All that is needed is the number of lines in the records that contain the word "Select", stated without anything else.

· · ·

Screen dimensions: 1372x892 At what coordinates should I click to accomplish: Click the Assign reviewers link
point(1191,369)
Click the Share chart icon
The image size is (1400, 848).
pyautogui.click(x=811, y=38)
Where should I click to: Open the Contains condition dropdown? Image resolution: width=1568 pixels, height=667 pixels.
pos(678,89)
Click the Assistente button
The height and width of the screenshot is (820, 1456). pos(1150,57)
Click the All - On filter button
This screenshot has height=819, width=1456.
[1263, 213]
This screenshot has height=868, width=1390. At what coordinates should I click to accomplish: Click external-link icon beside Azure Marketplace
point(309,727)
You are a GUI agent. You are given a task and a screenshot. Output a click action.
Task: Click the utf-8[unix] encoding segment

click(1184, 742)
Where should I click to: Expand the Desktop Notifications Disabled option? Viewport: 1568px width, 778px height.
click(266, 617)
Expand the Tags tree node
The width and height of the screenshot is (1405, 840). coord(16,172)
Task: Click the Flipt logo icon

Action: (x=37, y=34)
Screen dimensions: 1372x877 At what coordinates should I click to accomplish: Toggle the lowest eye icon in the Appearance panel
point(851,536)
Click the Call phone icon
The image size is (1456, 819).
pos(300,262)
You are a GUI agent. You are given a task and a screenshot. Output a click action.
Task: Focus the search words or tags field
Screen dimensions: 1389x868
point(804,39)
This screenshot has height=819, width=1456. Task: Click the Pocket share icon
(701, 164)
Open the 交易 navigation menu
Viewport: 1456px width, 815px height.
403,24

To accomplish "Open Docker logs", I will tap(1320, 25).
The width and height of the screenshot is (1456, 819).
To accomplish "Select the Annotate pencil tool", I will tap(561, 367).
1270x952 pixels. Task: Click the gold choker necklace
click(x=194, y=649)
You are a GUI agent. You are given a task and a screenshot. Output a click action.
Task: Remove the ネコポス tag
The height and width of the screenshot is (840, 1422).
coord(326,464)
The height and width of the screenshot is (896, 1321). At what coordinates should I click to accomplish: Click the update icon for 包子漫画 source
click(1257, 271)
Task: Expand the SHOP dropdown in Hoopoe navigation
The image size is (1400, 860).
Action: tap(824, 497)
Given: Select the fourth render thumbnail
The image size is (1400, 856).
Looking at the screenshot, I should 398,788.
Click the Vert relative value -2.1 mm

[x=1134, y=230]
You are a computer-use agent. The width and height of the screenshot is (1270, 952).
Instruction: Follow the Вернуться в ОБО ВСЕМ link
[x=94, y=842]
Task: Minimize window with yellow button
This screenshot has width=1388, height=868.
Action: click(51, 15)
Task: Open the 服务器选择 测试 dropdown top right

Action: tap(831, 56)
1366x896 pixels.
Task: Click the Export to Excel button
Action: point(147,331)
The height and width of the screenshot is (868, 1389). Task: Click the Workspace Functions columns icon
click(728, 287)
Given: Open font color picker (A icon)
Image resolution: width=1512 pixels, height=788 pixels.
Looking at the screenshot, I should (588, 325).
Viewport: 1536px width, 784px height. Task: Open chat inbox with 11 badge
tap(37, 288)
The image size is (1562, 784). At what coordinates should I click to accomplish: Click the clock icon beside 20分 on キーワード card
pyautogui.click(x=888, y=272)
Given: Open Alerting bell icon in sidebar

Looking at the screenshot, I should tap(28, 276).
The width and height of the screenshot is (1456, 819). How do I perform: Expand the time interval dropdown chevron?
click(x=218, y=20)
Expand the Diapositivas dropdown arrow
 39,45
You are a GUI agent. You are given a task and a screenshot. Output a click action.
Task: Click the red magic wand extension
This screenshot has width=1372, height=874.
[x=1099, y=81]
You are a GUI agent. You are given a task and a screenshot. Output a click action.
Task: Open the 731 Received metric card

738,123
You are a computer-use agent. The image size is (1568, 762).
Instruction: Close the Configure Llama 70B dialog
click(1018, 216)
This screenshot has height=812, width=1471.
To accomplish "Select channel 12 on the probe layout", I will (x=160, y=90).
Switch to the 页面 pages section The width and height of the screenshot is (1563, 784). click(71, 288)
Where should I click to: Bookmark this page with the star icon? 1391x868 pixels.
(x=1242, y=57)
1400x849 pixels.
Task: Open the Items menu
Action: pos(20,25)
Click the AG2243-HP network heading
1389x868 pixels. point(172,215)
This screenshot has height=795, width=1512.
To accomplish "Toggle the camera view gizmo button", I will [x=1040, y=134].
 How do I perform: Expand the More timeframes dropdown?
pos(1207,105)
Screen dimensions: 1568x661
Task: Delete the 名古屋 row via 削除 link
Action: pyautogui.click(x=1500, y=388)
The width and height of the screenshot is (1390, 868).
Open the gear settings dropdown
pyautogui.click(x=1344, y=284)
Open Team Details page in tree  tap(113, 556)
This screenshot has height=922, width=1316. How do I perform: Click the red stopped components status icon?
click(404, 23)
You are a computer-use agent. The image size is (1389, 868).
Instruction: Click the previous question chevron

· · ·

* Exercise solution
3